The opening lines of this play quickly establish the character of Antonio, the Merchant of the title, by explaining a sadness that he feels in himself but does not understand:
In sooth, I know not why I am so sad:
It wearies me; you say it wearies you;
But how I caught it, found it, or came by it,
What stuff 'tis made of, whereof it is born,
I am to learn;
And such a want-wit sadness makes of me,
That I have much ado to know myself.
Critics have hotly debated the reasons for this melancholy. Antonio denies the reasons suggested to him by his friends, Solanio and Salerio, namely that he is worried about his latest shipping venture, and secondly that he is in love, but given our knowledge about the play we can perhaps doubt Antonio's protestations that these are not the reasons for his melancholy. Certainly in the opening scene we are introduced to the world of upper class Venetian merchants, whose wealth was made or broken on the success or otherwise of various highly risky shipping ventures, as is made clear later in the play.
Secondly, it is strongly suggested in the play that Antonio is deeply in love with Bassanio (what other motive is their for his willingness to pledge his "pound of flesh" to Shylock?).

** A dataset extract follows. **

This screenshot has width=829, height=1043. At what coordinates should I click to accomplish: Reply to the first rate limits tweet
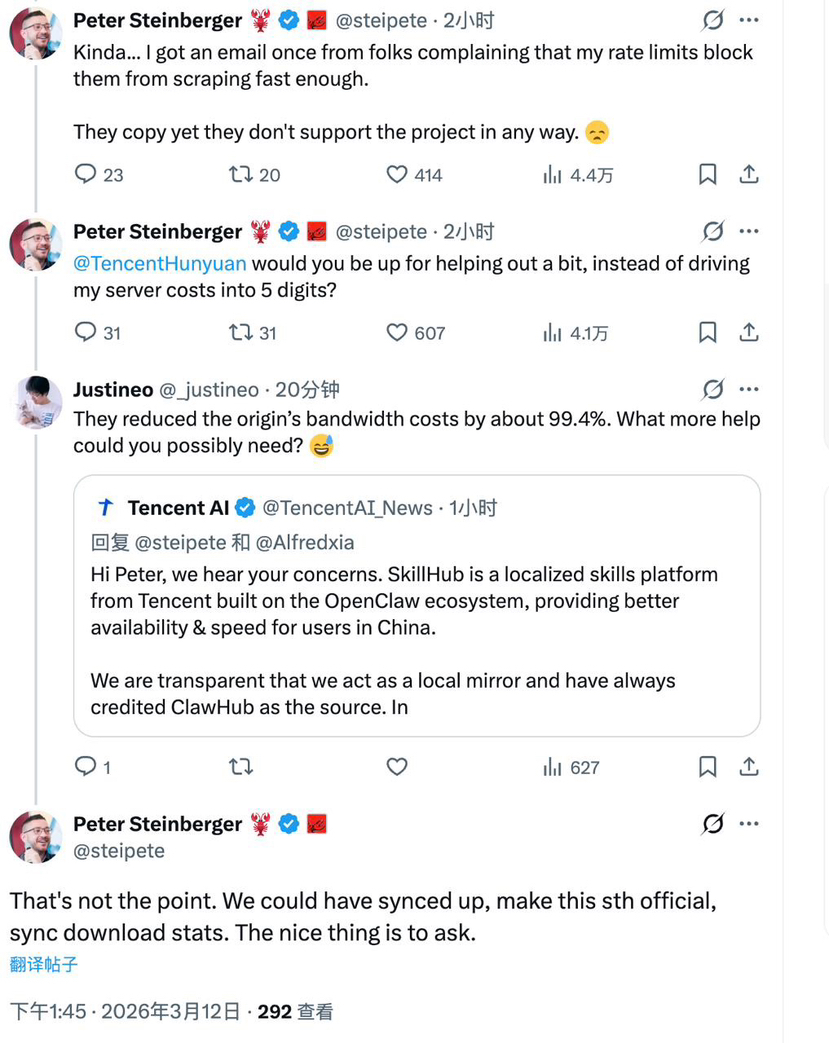coord(87,175)
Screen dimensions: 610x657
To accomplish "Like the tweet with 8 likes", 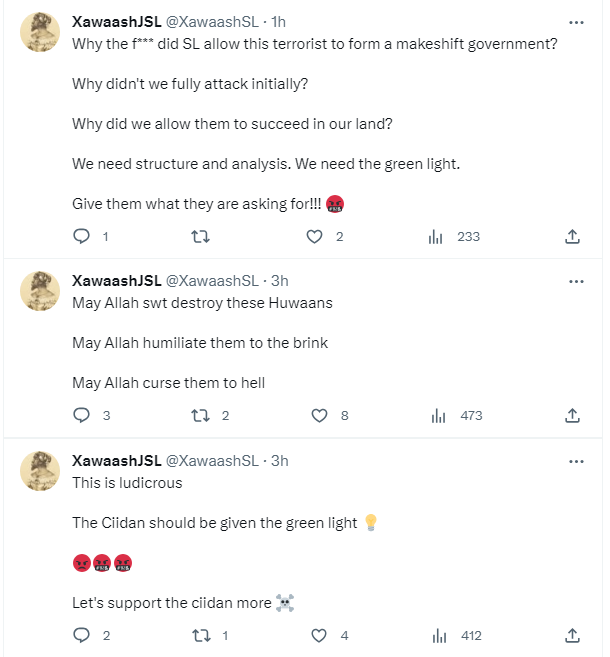I will (320, 415).
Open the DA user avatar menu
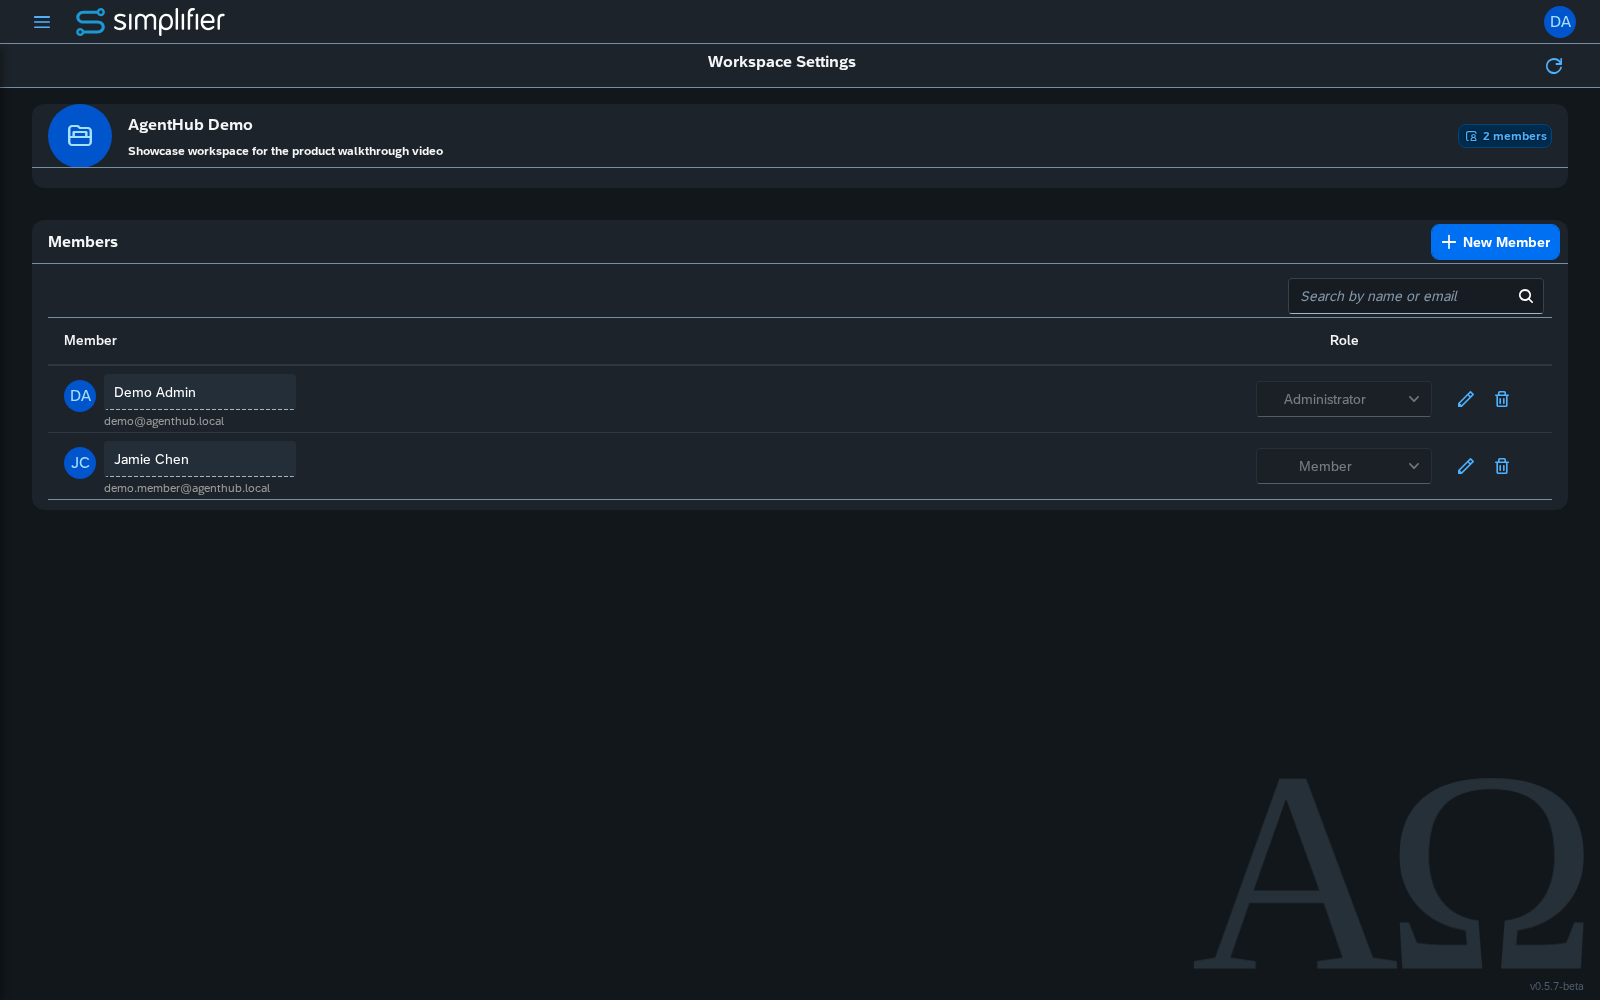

Given his love, perhaps he was aware of Bassanio's plan to court and marry Portia, and by so doing, end their intimacy.
Lastly, perhaps we can explain his melancholy by a sense of foreboding he has of the imminent disaster that is about to fall upon him during the action of the play. Whatever the reason, these lines contrast Antonio's character from the light-hearted levity of his fellow merchants, Solerio and Solanio.